On late Friday night, Central Daylight Time, the state of Texas, through its elected representatives, sent to Governor Rick Perry for signature a law placing Texas’s abortion policy to the left of Sweden’s and France’s. This was done after a rent-a-mob (in fairness, partially populated by Austinites still surprised they live in Texas) managed to postpone this event by screaming and jeering at the elected representatives once, and then coming back the next time with feces, urine, and bricks, in the event that someone in Texas thought Austinites and rent-a-mob lefties should be allowed to participate in civil discourse.
It was, needless to say, an emotionally charged moment. Pro-lifers thrilled to successfully passing a law requiring that abortion facilities be at least as clean as veterinary facilities, requiring abortionists to have the same admitting privileges most doctors get routinely, and eliminating the murder of viable in-utero children except in the always-exploited cases of life, health, or life-endangering (to the child) deformity.
In other words, Texas accomplished, substantively, very little. Children with Down Syndrome will still be marked for death, and women really upset about their third child will still be able to have her offed. Most of what this bill did was narrow down the number of abortions performed on viable children to ones an abortionist can weasel his way into doing and make certain women who come in to have their children executed won’t end up with sepsis.
The popularity of such a measure should be self-evident and shared by the Left, who like to pretend they’re agonized about slaughtering children up until a few days after they crown. Of course it was not, as large swathes of progressives, sharing gleefully in the advanced outlook that drove their movement to happily embrace eugenics until two decades after the Nazis were consigned to the ash-heap of history, demanded that babies be slaughtered and women die of infections.
And that brings us to the Associated Press.
I have worked in AP-member newsrooms and had AP-member clients, and my general impression is that almost everyone I knew and know associated with those entities would have been throwing bloody tampons at Texas Senators if given a chance on Friday night. Nevertheless, the same group that brought us style selections such as calling pro-lifers “antiabortion forces” and pro-choicers “pro-choice advocates”, on the thin excuse that the former are really unconcerned with life and the latter just being aw-shucks honest, had heretofore pretended to be neutral.
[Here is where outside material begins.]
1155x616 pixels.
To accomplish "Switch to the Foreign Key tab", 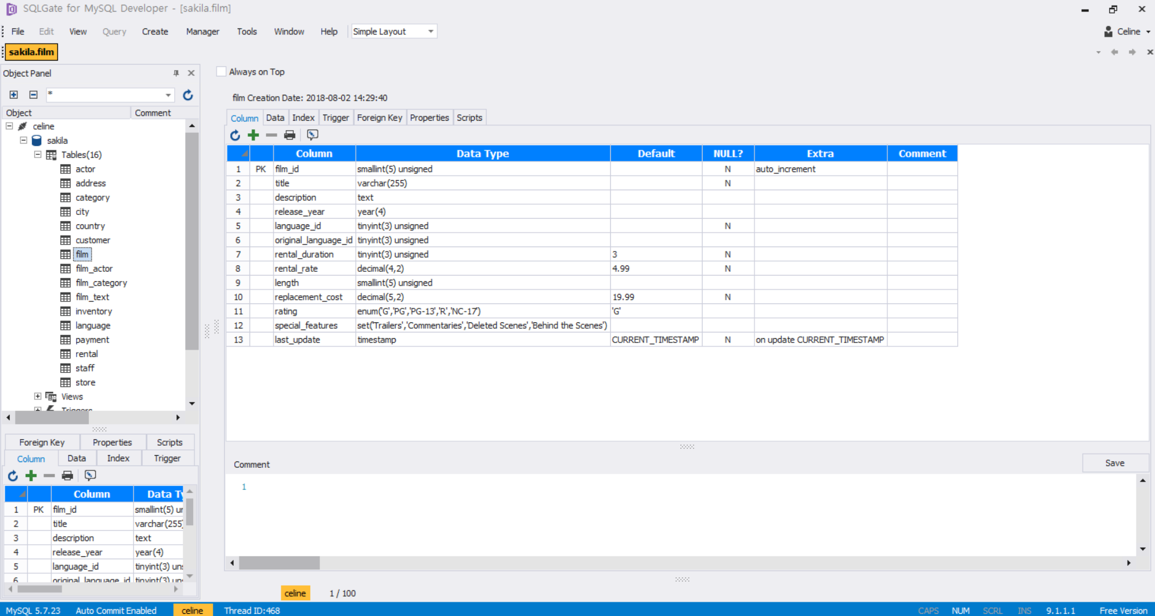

They didn’t fool anyone, but in civil society, we deliberately tolerate each others’ lies in order to get along. So it has been that Catholics, Evangelicals, actual Republicans, Orthodox (not the ordinary Greek Orthodox in America, they’re Episcopalians with more incense), Anglicans, golly, let’s just say it, Christians, and other pro-lifers have pretended that AP reporters are neutral conveyers of facts rather than interested partisans. This lets pro-lifers who should know better talk to reporters who would gut them on general principle, and everyone is able to avoid open violence, or at least pretend to converse with each other.
On Saturday morning, the AP dropped the mask:
Texas Sen. Wendy Davis, who filibustered abortion bill weeks ago, gives closing remarks: apne.ws/1aAU8VN -JM #StandWithWendy—
The Associated Press (@AP) July 13, 2013
For those of you sane enough to avoid Twitter, #StandWithWendy is a hashtag created by the ACLU and other left-wing groups to support Texas State Senator Wendy Davis, who is toying with the idea of trying to expand the Hispanic vote for Texas Democrats by launching a full-throated campaign in favor of infanticide. It is also a proxy for “we oppose the Texas bill.”
That tweet, as the indispensable Mollie Hemingway noted, was subsequently deleted without explanation after it had kicked up a mild firestorm.
The deletion raises as many questions as the original tweet. Is the sentiment in the tweet Associated Press policy? Was whoever ran the feed authorized or instructed to include the hashtag? If it was just SEO for the AP, why not use any of the dozen of tags used to generally refer to the bill? Who ordered the tweet deleted? Why?
Does the Associated Press stand with late-term abortion?
These are questions enterprising news organizations should ask the AP. They are questions that go to the meat of bias, quiet and open, in our news media, and the dangers that arise from it. How, for example, can the supermajority of Americans who oppose second- and third-trimester abortions trust AP wire pieces on the topic, if the AP believes as official policy that the supermajority of Americans are stone-age savages in need of re-education?
In order for civil society to survive, we must either knowingly lie to each other and agree to accept those lies, or be honest. The AP is doing neither. It must now pick, or else be treated as yet another group of mere Democratic partisans.
So let us ask again:
Does the Associated Press stand with late-term abortion?